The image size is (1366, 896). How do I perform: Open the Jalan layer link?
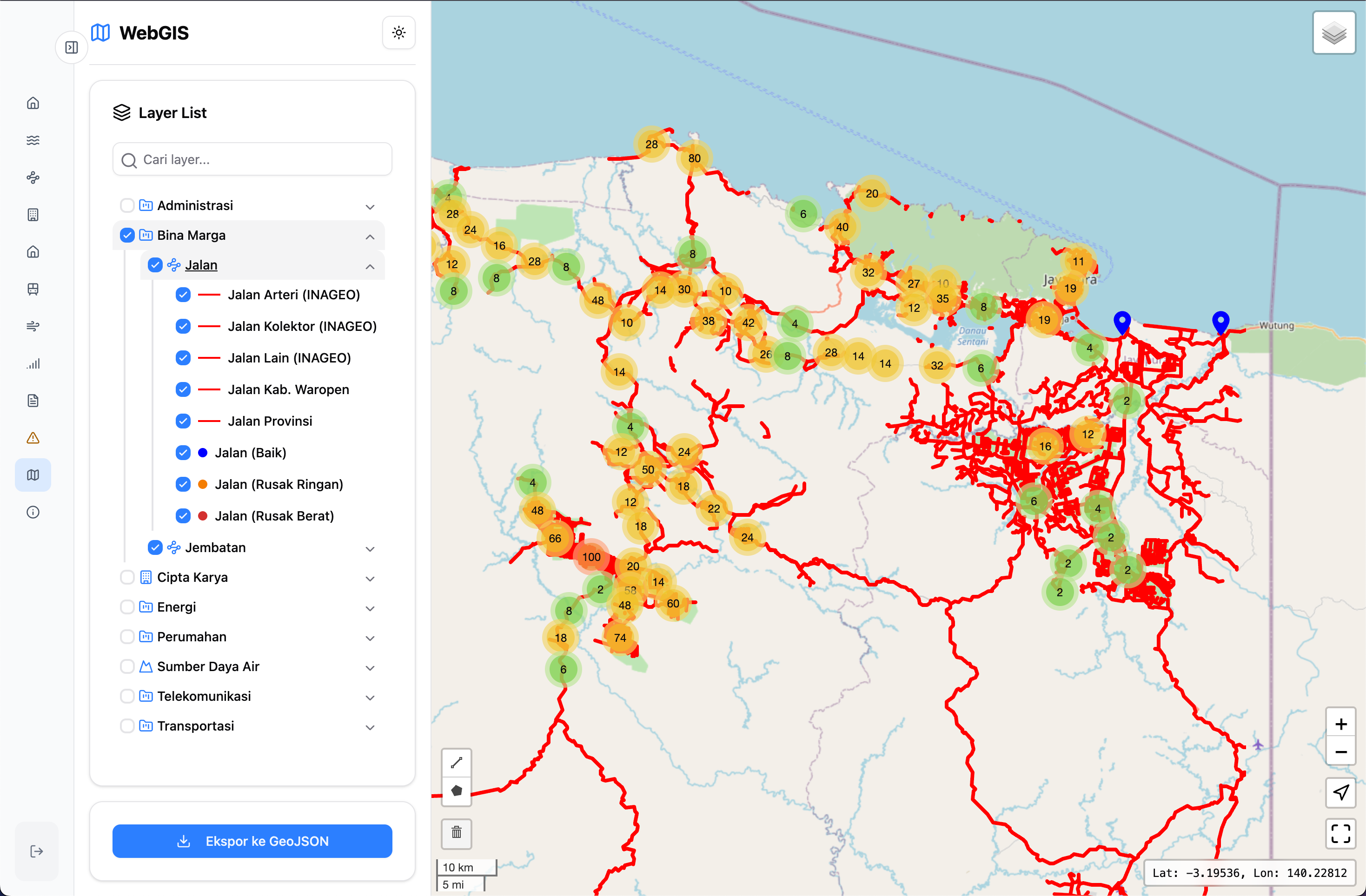pos(201,265)
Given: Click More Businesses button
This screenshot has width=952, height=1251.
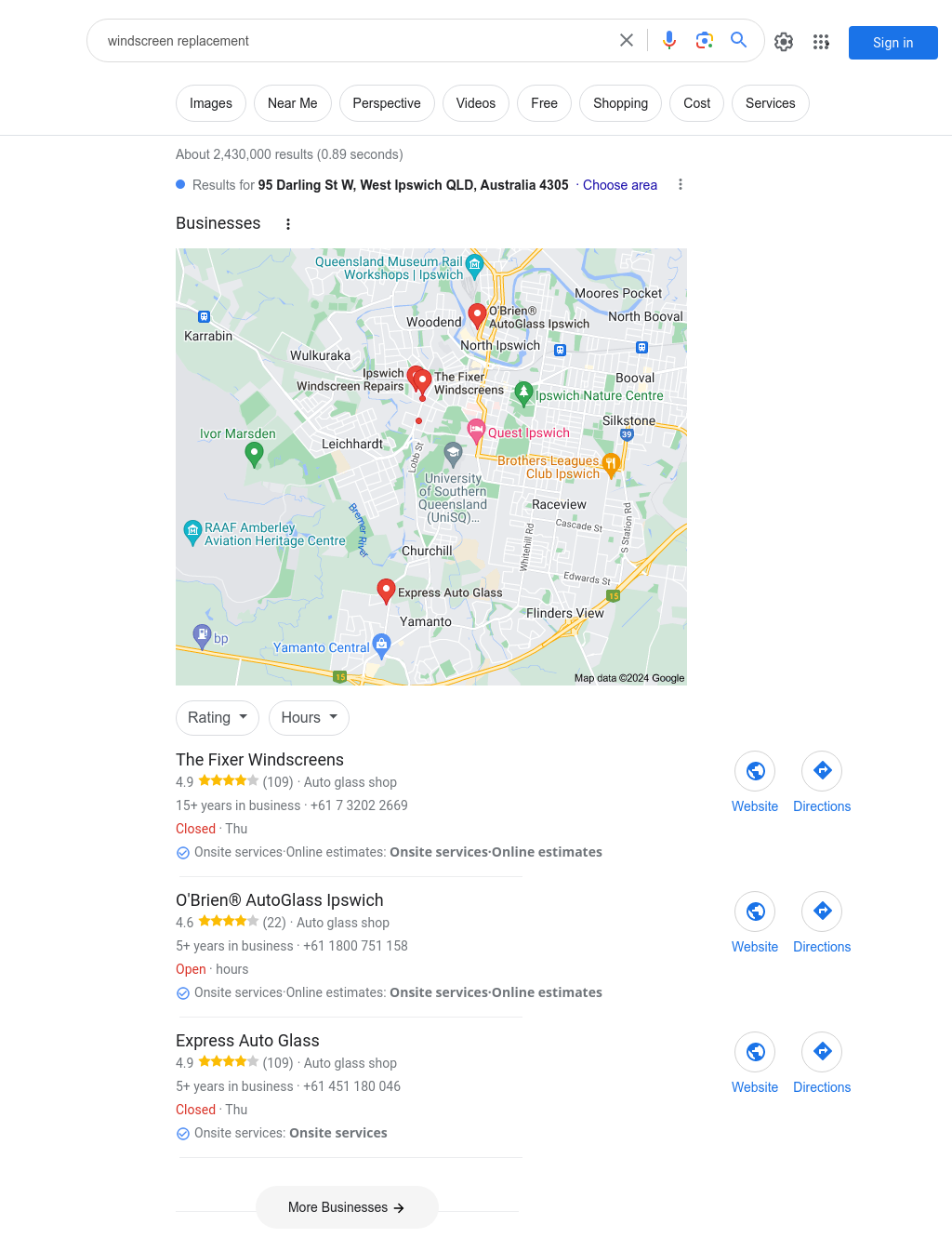Looking at the screenshot, I should 347,1207.
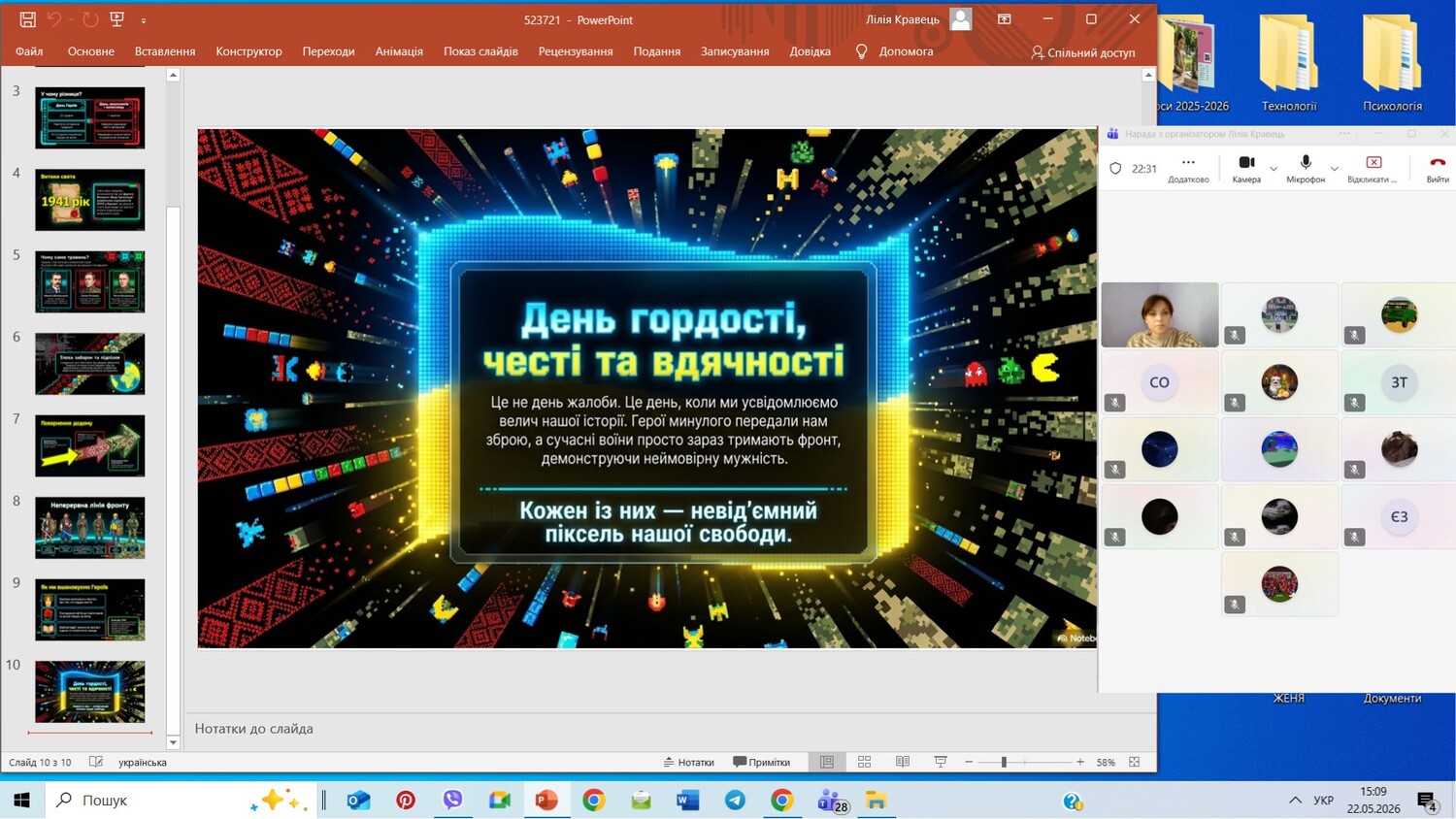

• • • • • • •

WORK INSTRUCTION =>
Omit the pictures and retype exactly the lines from the one containing "Given: Click More Businesses button" through the end of the entries above.

EXERCISE SOLUTION =>
Given: Click More Businesses button
This screenshot has width=952, height=1251.
Looking at the screenshot, I should 347,1207.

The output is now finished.